Check out the best photos from Zac Taylor's introductory news conference on Tuesday as the Bengals' new head coach.

Imagine a former Sooner uttering those words. Zac had arrived on campus with head coach Bill Callahan and he learned the West Coast offense that he plans to make into the Bengals playbook.

"It got him where he is today," Sherwood Taylor said. "I think the first day there Bill drew up nine plays with 15 words with the West Coast having all the verbiage. Zac came back the next day and drew them all up and was ready to go. It's easy for him to do all that."

His son is the first to tell you that it's a former Nebraska graduate assistant in the sports information office that has made it a lot easier. Sarah Sherman's job was to get the football players to their media interviews and she particularly enjoyed it when he she was assigned to get the quarterback there. On autograph day she was told to keep an eye on Taylor because they knew he would sign for days if they didn't cut him off. When she cut him off, he noticed a child was next.

"He said, 'I'm going to keep signing,'" Sarah recalled. "And I thought, 'Ooh. I really like him now.'" Their first date at Chili's soon followed.

The Bengals have tapped her husband for his offensive acumen, but her love of Cincinnati has received almost as much ink. They fell for the town two years ago when he served as the University of Cincinnati offensive coordinator and she's eying a return to Mount Lookout and the E &O Kitchen, where she can still taste her favorite Brussel Sprout Salad.

A look at the Bengals new head coach Zac Taylor from his previous coaching stops and playing days at Nebraska.

"When Zac went on the interview I had to go to Target and shop to distract myself I was so nervous," Sarah said. "I wanted to be here so badly. I know that sounds weird. But I'm a Midwest girl. The people here are so good. It's easy to get around, it's easy to get to the airport. It's just easy."

But everyone knows the job isn't easy. And Taylor seems to know if he's going to do it, he'll have to continue to be the reserved long-shot grinder. That's how plans to build his program.

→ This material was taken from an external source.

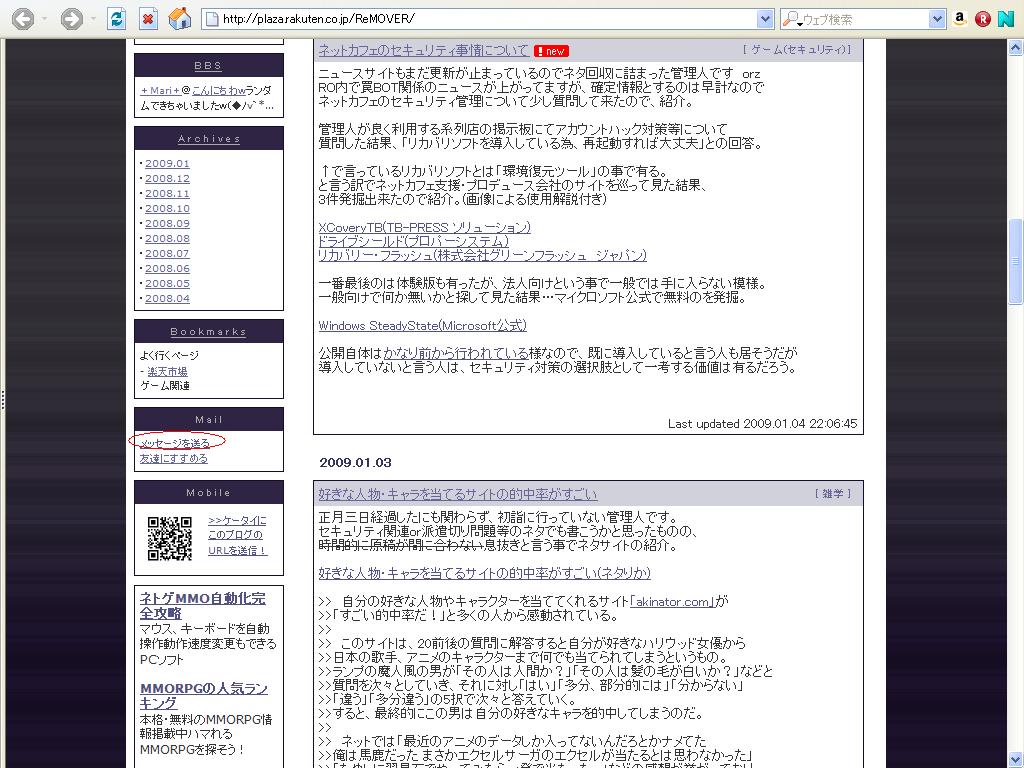Viewport: 1024px width, 768px height.
Task: Click the browser Forward button
Action: click(72, 19)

"I'm going to say culture a thousand times," Taylor said. "You're going to hear it because that's what is most important. There are great schemes everywhere. We can steal plays from everybody. We've got our own plays. That's the way this league works. But what is important is the details and the techniques and the way that it's taught and the way it's communicated and we have to make sure we're the best in the world at that."

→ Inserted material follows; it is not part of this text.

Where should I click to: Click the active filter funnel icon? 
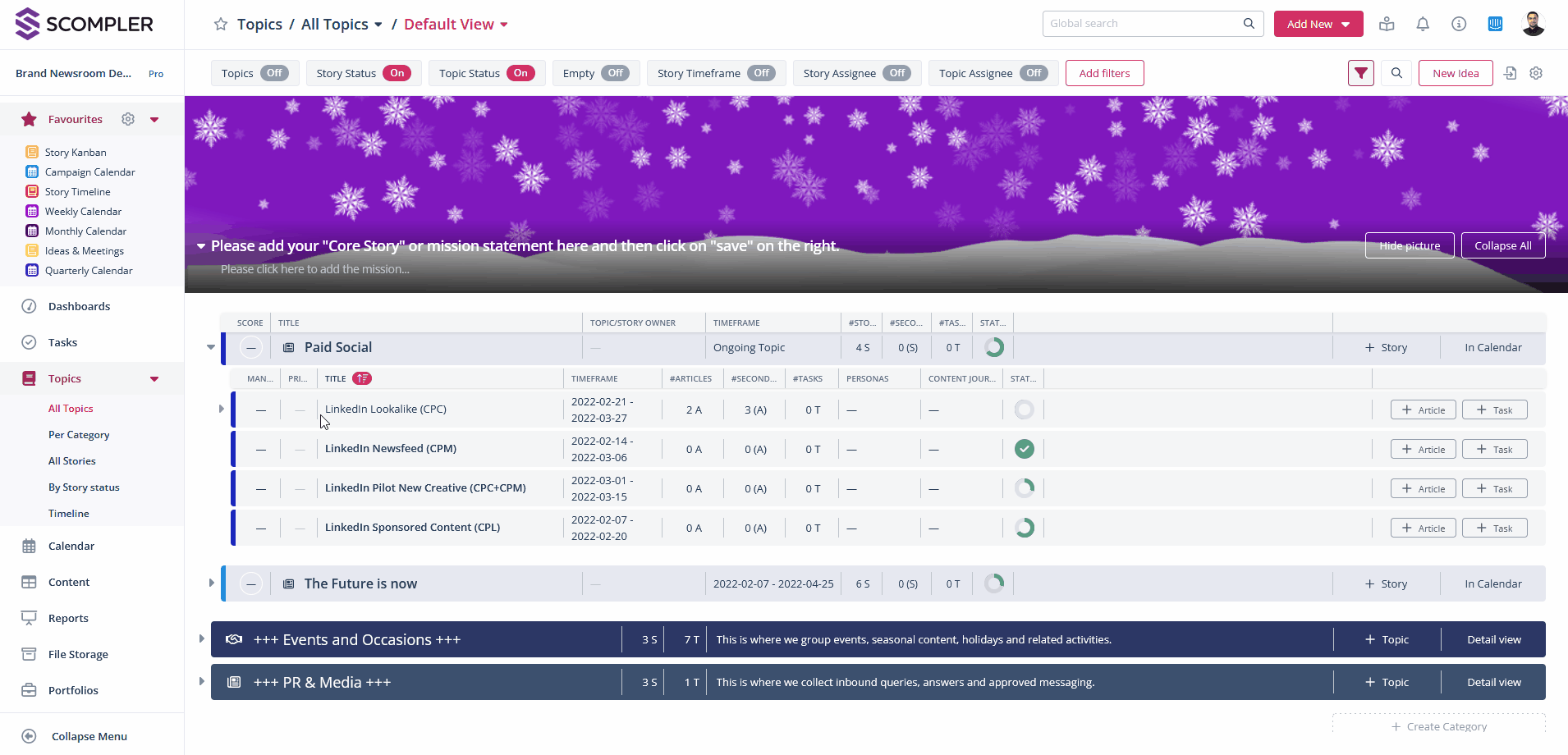click(1361, 73)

Grinding. He calculated he was the sixth quarterback on Jon Gruden's depth chart that one fleeting NFL camp in Tampa as a rookie. Never took a snap. Never played in Canada. Bengals director of player personnel Duke Tobin, a former college QB who also transferred, has him in the Bengals 2007 draft book undrafted.

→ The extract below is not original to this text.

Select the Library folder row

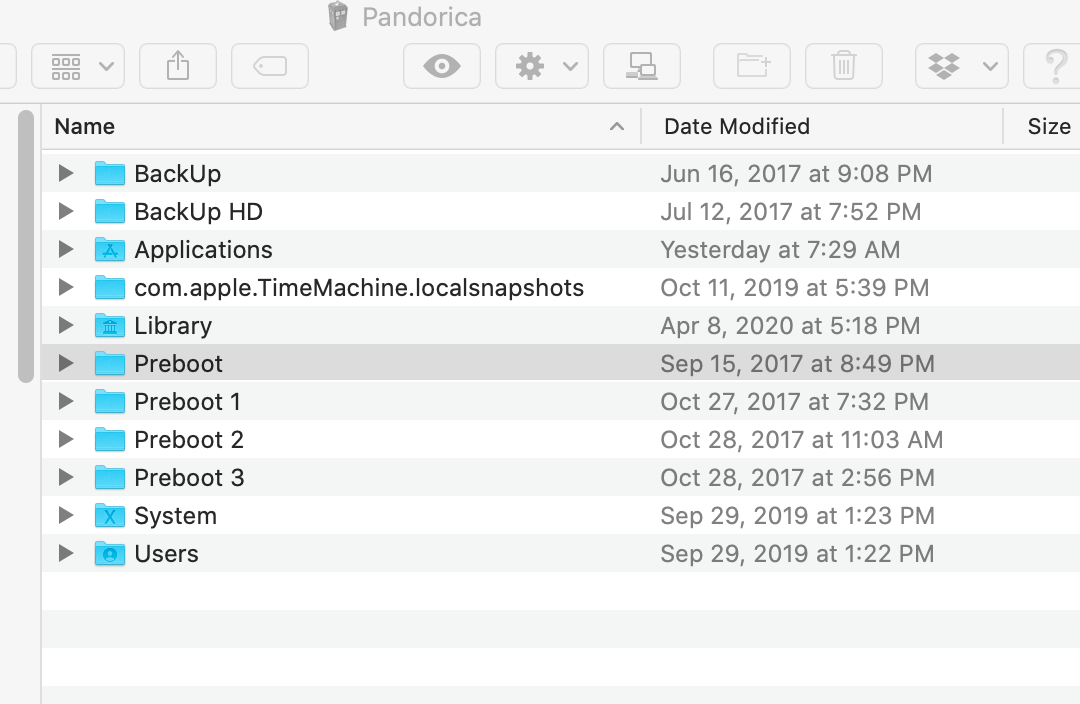[173, 326]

"I looked at him and thought as a player he'd make an excellent coach," said Tobin, who wasn't joking when he also said, "I thought I was a real quarterback and that other people were wrong. He was a real quarterback."

Leave it to Whit to probably capture that chip best.

Rams left tackle Andrew Whitworth, the heart and soul of the Bengals locker room for 11 seasons, loves the fit and has been telling Taylor that for a month.

"He's a back-up quarterback who tried to make it in the NFL. He's got that mentality," Whitworth said. "He's a fighter. He's a sharp guy with a little attitude to him."

He's a guy that always remembered the Boomer Sooner bumper stickers. He wanted to go to a town where they wore football on their sleeve. When he recruited the local high schools that one year at UC,he found it.

."This is a football town, and people are hungry for it," Taylor said. "They want it on Friday, Saturday and Sunday. We're going to do our best to put the best product on the field and make them very happy."